(Items stored from a collection)
:::::
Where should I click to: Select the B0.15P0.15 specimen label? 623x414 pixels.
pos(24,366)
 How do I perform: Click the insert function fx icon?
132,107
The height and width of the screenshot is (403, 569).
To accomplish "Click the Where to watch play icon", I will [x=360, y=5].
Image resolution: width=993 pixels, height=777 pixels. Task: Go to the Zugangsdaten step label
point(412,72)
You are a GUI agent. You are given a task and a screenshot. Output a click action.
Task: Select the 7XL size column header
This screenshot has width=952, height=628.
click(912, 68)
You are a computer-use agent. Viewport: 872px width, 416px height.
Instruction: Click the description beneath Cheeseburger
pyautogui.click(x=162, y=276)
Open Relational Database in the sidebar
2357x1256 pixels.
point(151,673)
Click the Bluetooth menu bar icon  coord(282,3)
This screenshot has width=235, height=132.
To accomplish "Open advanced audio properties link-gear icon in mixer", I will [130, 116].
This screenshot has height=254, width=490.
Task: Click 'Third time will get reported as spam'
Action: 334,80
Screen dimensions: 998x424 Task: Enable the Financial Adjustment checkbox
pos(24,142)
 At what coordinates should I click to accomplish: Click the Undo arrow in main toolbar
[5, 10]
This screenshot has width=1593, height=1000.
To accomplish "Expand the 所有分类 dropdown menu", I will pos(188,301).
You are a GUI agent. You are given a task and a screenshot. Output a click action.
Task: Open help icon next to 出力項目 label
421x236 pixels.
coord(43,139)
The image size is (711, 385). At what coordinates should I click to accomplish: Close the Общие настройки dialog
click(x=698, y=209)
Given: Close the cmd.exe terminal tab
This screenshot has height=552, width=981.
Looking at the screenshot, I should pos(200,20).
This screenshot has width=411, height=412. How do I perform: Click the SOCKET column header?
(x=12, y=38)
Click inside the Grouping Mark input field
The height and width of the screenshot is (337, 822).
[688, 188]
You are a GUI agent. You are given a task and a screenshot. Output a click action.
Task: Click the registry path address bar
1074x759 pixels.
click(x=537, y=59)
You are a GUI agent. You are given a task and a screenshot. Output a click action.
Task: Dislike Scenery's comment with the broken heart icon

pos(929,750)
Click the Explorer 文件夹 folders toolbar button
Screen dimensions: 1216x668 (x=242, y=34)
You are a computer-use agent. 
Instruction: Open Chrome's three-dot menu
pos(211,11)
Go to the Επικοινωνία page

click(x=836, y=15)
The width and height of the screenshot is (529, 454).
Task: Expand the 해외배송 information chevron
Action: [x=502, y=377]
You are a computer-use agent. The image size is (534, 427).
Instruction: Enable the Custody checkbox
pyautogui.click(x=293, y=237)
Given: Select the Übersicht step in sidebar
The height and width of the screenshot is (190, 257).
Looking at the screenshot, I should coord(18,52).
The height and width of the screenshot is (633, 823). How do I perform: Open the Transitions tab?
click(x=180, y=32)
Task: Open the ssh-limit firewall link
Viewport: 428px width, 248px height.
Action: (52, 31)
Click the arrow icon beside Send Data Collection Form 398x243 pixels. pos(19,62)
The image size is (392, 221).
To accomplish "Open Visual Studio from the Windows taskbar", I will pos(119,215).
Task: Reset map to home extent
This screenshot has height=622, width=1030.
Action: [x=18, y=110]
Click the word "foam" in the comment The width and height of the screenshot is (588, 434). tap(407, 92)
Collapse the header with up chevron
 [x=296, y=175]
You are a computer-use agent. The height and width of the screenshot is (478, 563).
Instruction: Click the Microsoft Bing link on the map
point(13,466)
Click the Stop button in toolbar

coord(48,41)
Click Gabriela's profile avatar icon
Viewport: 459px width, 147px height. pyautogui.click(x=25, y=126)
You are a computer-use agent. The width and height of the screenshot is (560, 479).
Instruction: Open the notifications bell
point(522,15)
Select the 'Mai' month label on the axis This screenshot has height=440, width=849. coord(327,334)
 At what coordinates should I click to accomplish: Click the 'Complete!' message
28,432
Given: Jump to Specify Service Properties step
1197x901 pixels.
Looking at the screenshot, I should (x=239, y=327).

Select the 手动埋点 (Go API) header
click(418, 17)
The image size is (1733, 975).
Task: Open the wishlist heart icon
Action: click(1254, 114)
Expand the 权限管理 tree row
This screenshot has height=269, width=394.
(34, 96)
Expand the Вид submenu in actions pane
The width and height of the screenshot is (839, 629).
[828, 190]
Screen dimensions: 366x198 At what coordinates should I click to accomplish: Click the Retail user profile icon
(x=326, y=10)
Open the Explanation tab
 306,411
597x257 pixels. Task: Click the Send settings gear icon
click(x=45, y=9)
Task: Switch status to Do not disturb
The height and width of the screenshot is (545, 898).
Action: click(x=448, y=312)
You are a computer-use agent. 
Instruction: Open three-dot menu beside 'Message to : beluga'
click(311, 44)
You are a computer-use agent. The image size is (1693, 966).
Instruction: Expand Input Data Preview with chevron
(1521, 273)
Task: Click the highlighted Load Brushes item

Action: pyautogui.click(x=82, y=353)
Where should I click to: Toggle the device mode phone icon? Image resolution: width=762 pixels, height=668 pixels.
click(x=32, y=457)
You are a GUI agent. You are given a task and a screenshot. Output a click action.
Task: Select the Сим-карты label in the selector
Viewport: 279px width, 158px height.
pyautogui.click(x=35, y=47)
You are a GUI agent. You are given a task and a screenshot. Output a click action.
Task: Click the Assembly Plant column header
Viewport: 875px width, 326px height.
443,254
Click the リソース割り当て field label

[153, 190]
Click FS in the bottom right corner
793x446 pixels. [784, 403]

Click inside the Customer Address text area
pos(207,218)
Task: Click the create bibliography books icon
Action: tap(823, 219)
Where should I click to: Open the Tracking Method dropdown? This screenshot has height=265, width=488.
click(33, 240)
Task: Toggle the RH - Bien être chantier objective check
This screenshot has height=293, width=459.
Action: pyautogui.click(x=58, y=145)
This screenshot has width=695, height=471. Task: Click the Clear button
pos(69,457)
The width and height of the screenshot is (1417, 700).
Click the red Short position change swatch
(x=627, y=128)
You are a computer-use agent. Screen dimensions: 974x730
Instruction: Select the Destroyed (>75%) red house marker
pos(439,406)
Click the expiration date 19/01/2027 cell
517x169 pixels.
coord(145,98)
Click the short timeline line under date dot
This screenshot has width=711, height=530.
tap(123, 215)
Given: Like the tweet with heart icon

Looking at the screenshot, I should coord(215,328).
:::::
● Task
Rewrite the listing above, replacing every occurrence of "GUI agent" with "screen assistant" and leaving everything else unchanged.

● Written solution
Where should I click to: Select the B0.15P0.15 specimen label? 623x414 pixels.
pos(24,366)
 How do I perform: Click the insert function fx icon?
132,107
The height and width of the screenshot is (403, 569).
To accomplish "Click the Where to watch play icon", I will [x=360, y=5].
Image resolution: width=993 pixels, height=777 pixels. Task: Go to the Zugangsdaten step label
point(412,72)
You are a screen assistant. You are given a task and a screenshot. Output a click action.
Task: Select the 7XL size column header
This screenshot has width=952, height=628.
click(912, 68)
You are a computer-use agent. Viewport: 872px width, 416px height.
Instruction: Click the description beneath Cheeseburger
pyautogui.click(x=162, y=276)
Open Relational Database in the sidebar
2357x1256 pixels.
point(151,673)
Click the Bluetooth menu bar icon  coord(282,3)
This screenshot has width=235, height=132.
To accomplish "Open advanced audio properties link-gear icon in mixer", I will [130, 116].
This screenshot has height=254, width=490.
Task: Click 'Third time will get reported as spam'
Action: 334,80
Screen dimensions: 998x424 Task: Enable the Financial Adjustment checkbox
pos(24,142)
 At what coordinates should I click to accomplish: Click the Undo arrow in main toolbar
[5, 10]
This screenshot has width=1593, height=1000.
To accomplish "Expand the 所有分类 dropdown menu", I will pos(188,301).
You are a screen assistant. You are given a task and a screenshot. Output a click action.
Task: Open help icon next to 出力項目 label
421x236 pixels.
coord(43,139)
The image size is (711, 385). At what coordinates should I click to accomplish: Close the Общие настройки dialog
click(x=698, y=209)
Given: Close the cmd.exe terminal tab
This screenshot has height=552, width=981.
Looking at the screenshot, I should pos(200,20).
This screenshot has width=411, height=412. How do I perform: Click the SOCKET column header?
(x=12, y=38)
Click inside the Grouping Mark input field
The height and width of the screenshot is (337, 822).
[688, 188]
You are a screen assistant. You are given a task and a screenshot. Output a click action.
Task: Click the registry path address bar
1074x759 pixels.
click(x=537, y=59)
You are a screen assistant. You are given a task and a screenshot. Output a click action.
Task: Dislike Scenery's comment with the broken heart icon

pos(929,750)
Click the Explorer 文件夹 folders toolbar button
Screen dimensions: 1216x668 (x=242, y=34)
You are a computer-use agent. 
Instruction: Open Chrome's three-dot menu
pos(211,11)
Go to the Επικοινωνία page

click(x=836, y=15)
The width and height of the screenshot is (529, 454).
Task: Expand the 해외배송 information chevron
Action: [x=502, y=377]
You are a computer-use agent. The image size is (534, 427).
Instruction: Enable the Custody checkbox
pyautogui.click(x=293, y=237)
Given: Select the Übersicht step in sidebar
The height and width of the screenshot is (190, 257).
Looking at the screenshot, I should coord(18,52).
The height and width of the screenshot is (633, 823). How do I perform: Open the Transitions tab?
click(x=180, y=32)
Task: Open the ssh-limit firewall link
Viewport: 428px width, 248px height.
Action: (52, 31)
Click the arrow icon beside Send Data Collection Form 398x243 pixels. pos(19,62)
The image size is (392, 221).
To accomplish "Open Visual Studio from the Windows taskbar", I will pos(119,215).
Task: Reset map to home extent
This screenshot has height=622, width=1030.
Action: [x=18, y=110]
Click the word "foam" in the comment The width and height of the screenshot is (588, 434). tap(407, 92)
Collapse the header with up chevron
 [x=296, y=175]
You are a computer-use agent. The height and width of the screenshot is (478, 563).
Instruction: Click the Microsoft Bing link on the map
point(13,466)
Click the Stop button in toolbar

coord(48,41)
Click Gabriela's profile avatar icon
Viewport: 459px width, 147px height. pyautogui.click(x=25, y=126)
You are a computer-use agent. The width and height of the screenshot is (560, 479).
Instruction: Open the notifications bell
point(522,15)
Select the 'Mai' month label on the axis This screenshot has height=440, width=849. coord(327,334)
 At what coordinates should I click to accomplish: Click the 'Complete!' message
28,432
Given: Jump to Specify Service Properties step
1197x901 pixels.
Looking at the screenshot, I should (x=239, y=327).

Select the 手动埋点 (Go API) header
click(418, 17)
The image size is (1733, 975).
Task: Open the wishlist heart icon
Action: click(1254, 114)
Expand the 权限管理 tree row
This screenshot has height=269, width=394.
(34, 96)
Expand the Вид submenu in actions pane
The width and height of the screenshot is (839, 629).
[828, 190]
Screen dimensions: 366x198 At what coordinates should I click to accomplish: Click the Retail user profile icon
(x=326, y=10)
Open the Explanation tab
 306,411
597x257 pixels. Task: Click the Send settings gear icon
click(x=45, y=9)
Task: Switch status to Do not disturb
The height and width of the screenshot is (545, 898).
Action: click(x=448, y=312)
You are a computer-use agent. 
Instruction: Open three-dot menu beside 'Message to : beluga'
click(311, 44)
You are a computer-use agent. The image size is (1693, 966).
Instruction: Expand Input Data Preview with chevron
(1521, 273)
Task: Click the highlighted Load Brushes item

Action: pyautogui.click(x=82, y=353)
Where should I click to: Toggle the device mode phone icon? Image resolution: width=762 pixels, height=668 pixels.
click(x=32, y=457)
You are a screen assistant. You are given a task and a screenshot. Output a click action.
Task: Select the Сим-карты label in the selector
Viewport: 279px width, 158px height.
pyautogui.click(x=35, y=47)
You are a screen assistant. You are given a task and a screenshot. Output a click action.
Task: Click the Assembly Plant column header
Viewport: 875px width, 326px height.
443,254
Click the リソース割り当て field label

[153, 190]
Click FS in the bottom right corner
793x446 pixels. [784, 403]

Click inside the Customer Address text area
pos(207,218)
Task: Click the create bibliography books icon
Action: tap(823, 219)
Where should I click to: Open the Tracking Method dropdown? This screenshot has height=265, width=488.
click(33, 240)
Task: Toggle the RH - Bien être chantier objective check
This screenshot has height=293, width=459.
Action: pyautogui.click(x=58, y=145)
This screenshot has width=695, height=471. Task: Click the Clear button
pos(69,457)
The width and height of the screenshot is (1417, 700).
Click the red Short position change swatch
(x=627, y=128)
You are a computer-use agent. Screen dimensions: 974x730
Instruction: Select the Destroyed (>75%) red house marker
pos(439,406)
Click the expiration date 19/01/2027 cell
517x169 pixels.
coord(145,98)
Click the short timeline line under date dot
This screenshot has width=711, height=530.
tap(123, 215)
Given: Like the tweet with heart icon

Looking at the screenshot, I should coord(215,328).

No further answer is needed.